Parla il volto simbolo delle operazioni del 19 marzo: ha raccontato i dettagli della foto in ospedale
Murat Çalık, una delle figure simbolo delle operazioni del 19 marzo, ha svelato il retroscena della foto scattata in carcere, rimasta impressa nella memoria collettiva.
Nell'ambito delle operazioni condotte il 19 marzo 2025, il sindaco di Beylikdüzü, Murat Çalık, è stato arrestato insieme a molti altri sindaci, tra cui il sindaco della municipalità metropolitana di Istanbul, Ekrem İmamoğlu. Il 23 marzo è stata emessa nei loro confronti un'ordinanza di custodia cautelare. Çalık, che ha superato due volte il cancro e soffre di gravi problemi di salute, è stato trasferito da Silivri a Smirne senza alcuna giustificazione.

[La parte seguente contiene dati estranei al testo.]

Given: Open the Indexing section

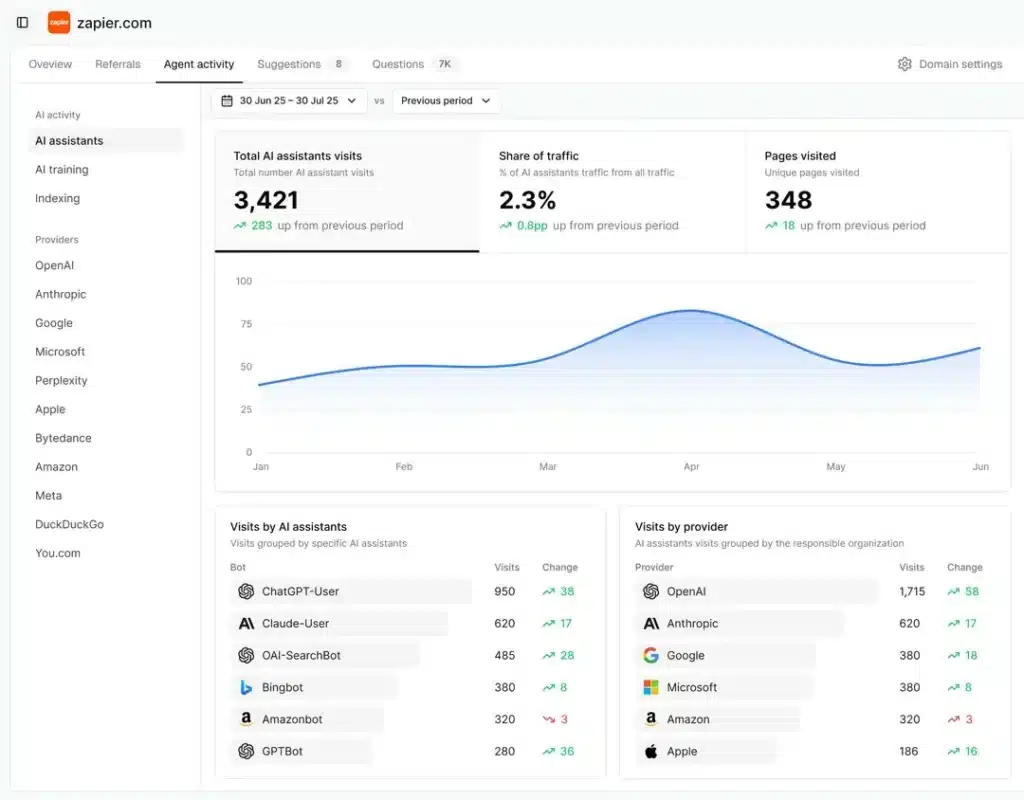Looking at the screenshot, I should [57, 198].
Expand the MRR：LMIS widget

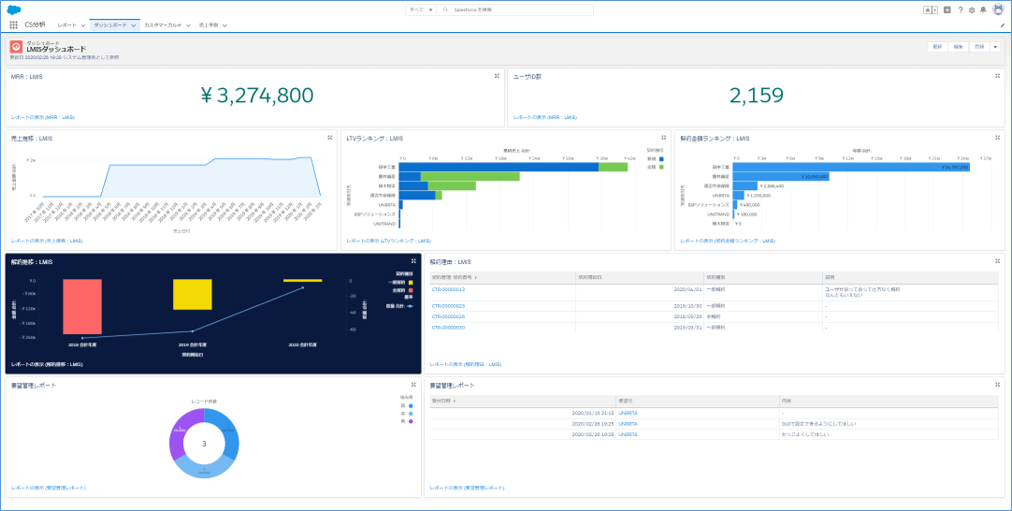tap(497, 76)
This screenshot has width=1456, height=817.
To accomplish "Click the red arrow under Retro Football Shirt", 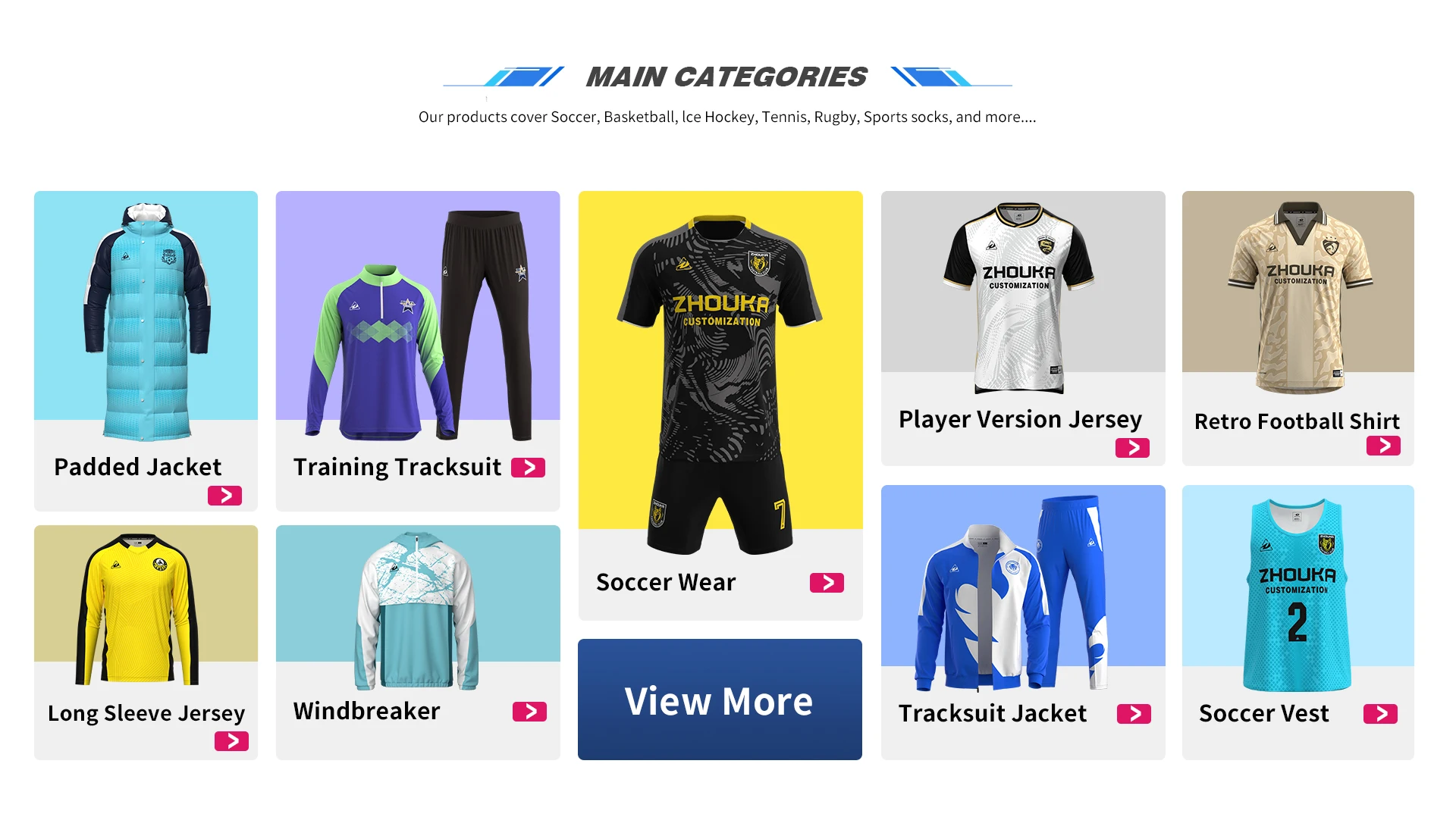I will (1383, 446).
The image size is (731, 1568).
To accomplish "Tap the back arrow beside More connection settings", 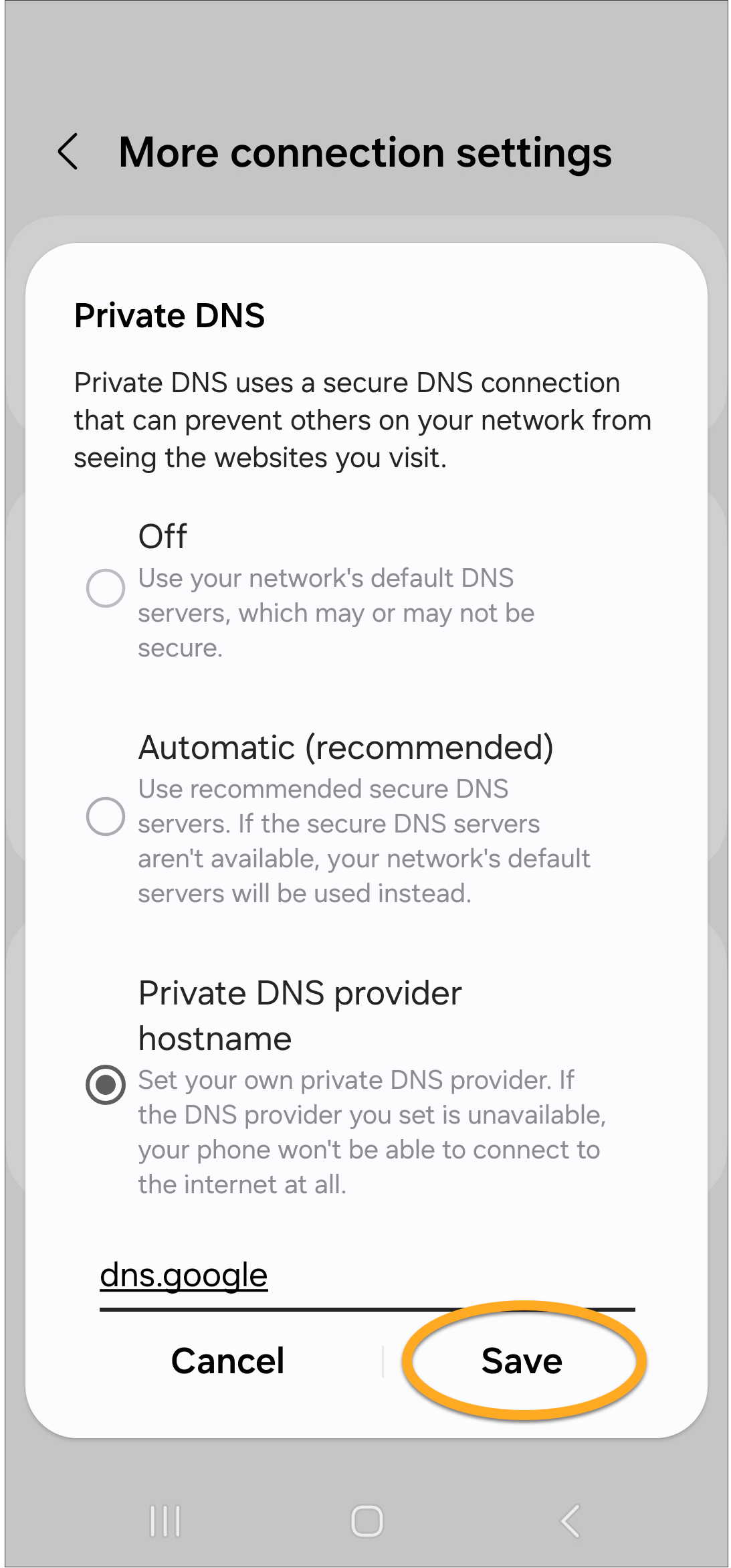I will (68, 152).
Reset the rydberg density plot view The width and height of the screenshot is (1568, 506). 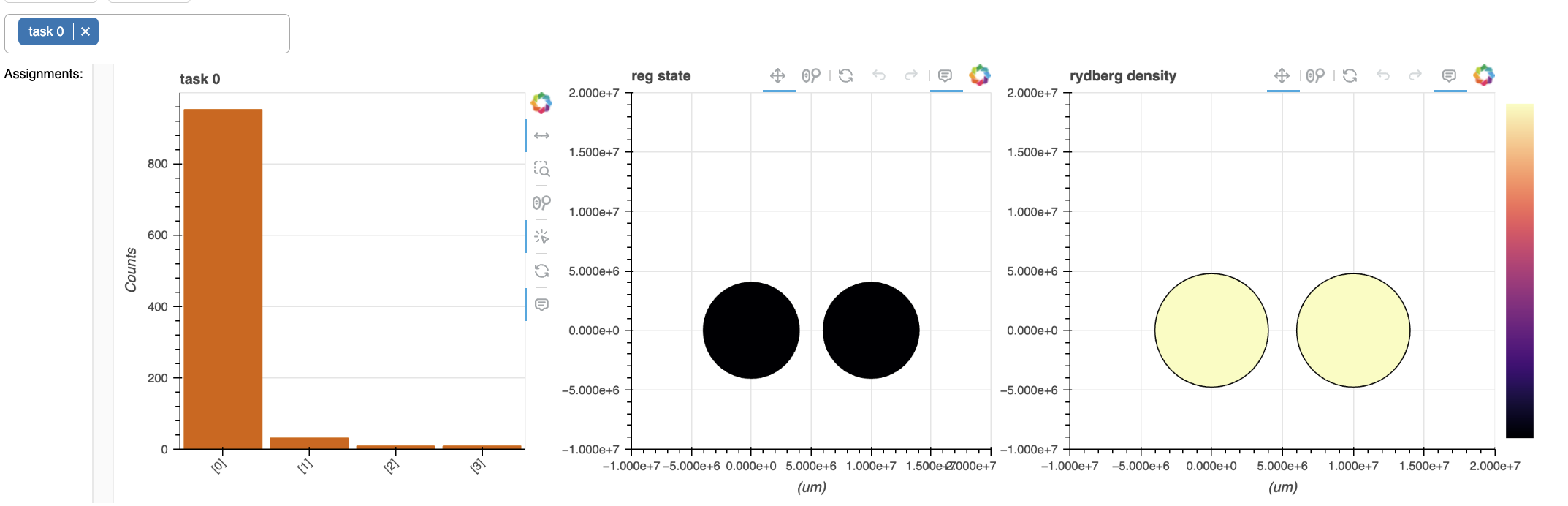click(x=1350, y=75)
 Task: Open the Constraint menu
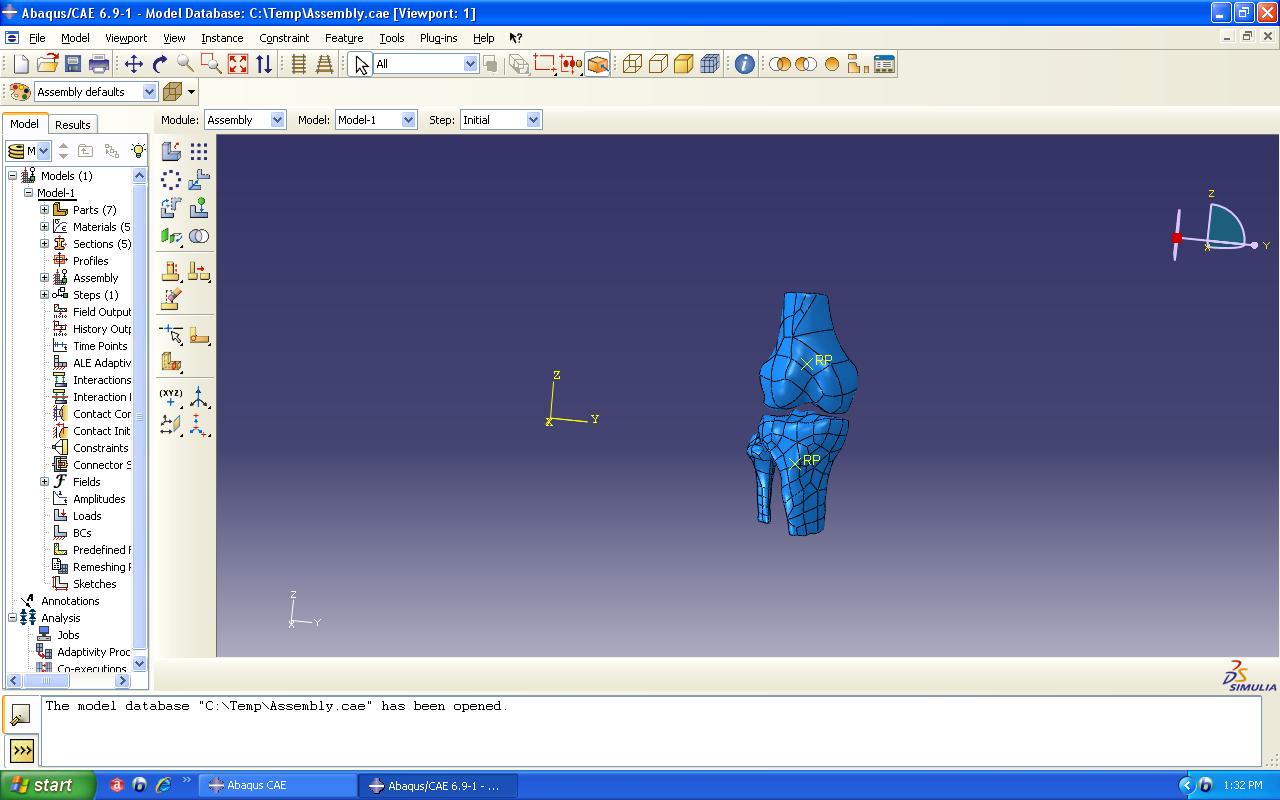pyautogui.click(x=284, y=38)
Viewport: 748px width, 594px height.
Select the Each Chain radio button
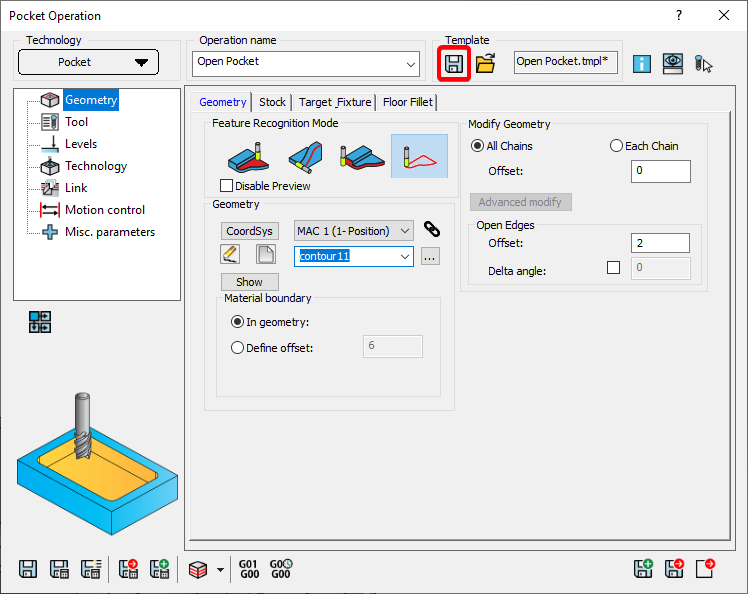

La foto scattata mentre veniva portato fuori dal carcere durante l'operazione, rimasta impressa nella memoria, è diventata il simbolo del processo.
“I RAPPORTI DELLA MEDICINA LEGALE HANNO FERITO LA COSCIENZA PUBBLICA”
Parlando a Halktv, Çalık ha espresso la sua reazione contro l'impedimento del diritto di incontrare la propria famiglia durante la detenzione. Ha affermato che il rapporto preparato dall'Istituto di Medicina Legale, senza conoscere le condizioni carcerarie, ha ferito la coscienza pubblica:
“Anche se sono un detenuto, ho il diritto di incontrare la mia famiglia in modo trasparente e umano. Quando questo diritto viene ostacolato, non si danneggia solo me, ma anche la coscienza della società.”
Valutando il fatto di non essere stato scarcerato nonostante i referti medici, Çalık ha richiamato l'attenzione sull'importanza dell'applicazione equa della legge:
“Il principio fondamentale del diritto è l'uguaglianza; un'applicazione diversa per l'uno o per l'altro mina la fiducia nella giustizia. La mia situazione è un banco di prova per verificare se la legge venga applicata equamente a tutti in questo Paese.”
RICORSO ALLA CORTE COSTITUZIONALE
Avendo esaurito tutti i ricorsi interni, Çalık ha presentato un ricorso individuale alla Corte Costituzionale. “Il mio caso non è solo personale, ma è la causa di milioni di persone in cerca di giustizia. Questo ricorso è un banco di prova per la nostra fede nello Stato di diritto”, ha dichiarato.
Çalık ha sottolineato di aver ricevuto numerose lettere e messaggi durante la sua detenzione:
“Ho ricevuto migliaia di lettere, ma quelle che arrivano dai bambini mi colpiscono profondamente. Le righe di un bambino piccolo che dice: 'Signor Sindaco, quando uscirai inauguriamo insieme il nostro parco', mi danno speranza e mi ricordano la mia responsabilità.”
DIRE LA VERITÀ È IL MIO DOVERE
Alla domanda se sia stato costretto a diventare un collaboratore di giustizia durante il processo, Çalık ha risposto: “La mia strada è sempre stata quella di dire la verità e proteggere gli interessi del mio Stato. Non ho mai fatto ricorso alla calunnia e non lo farò nemmeno in futuro.”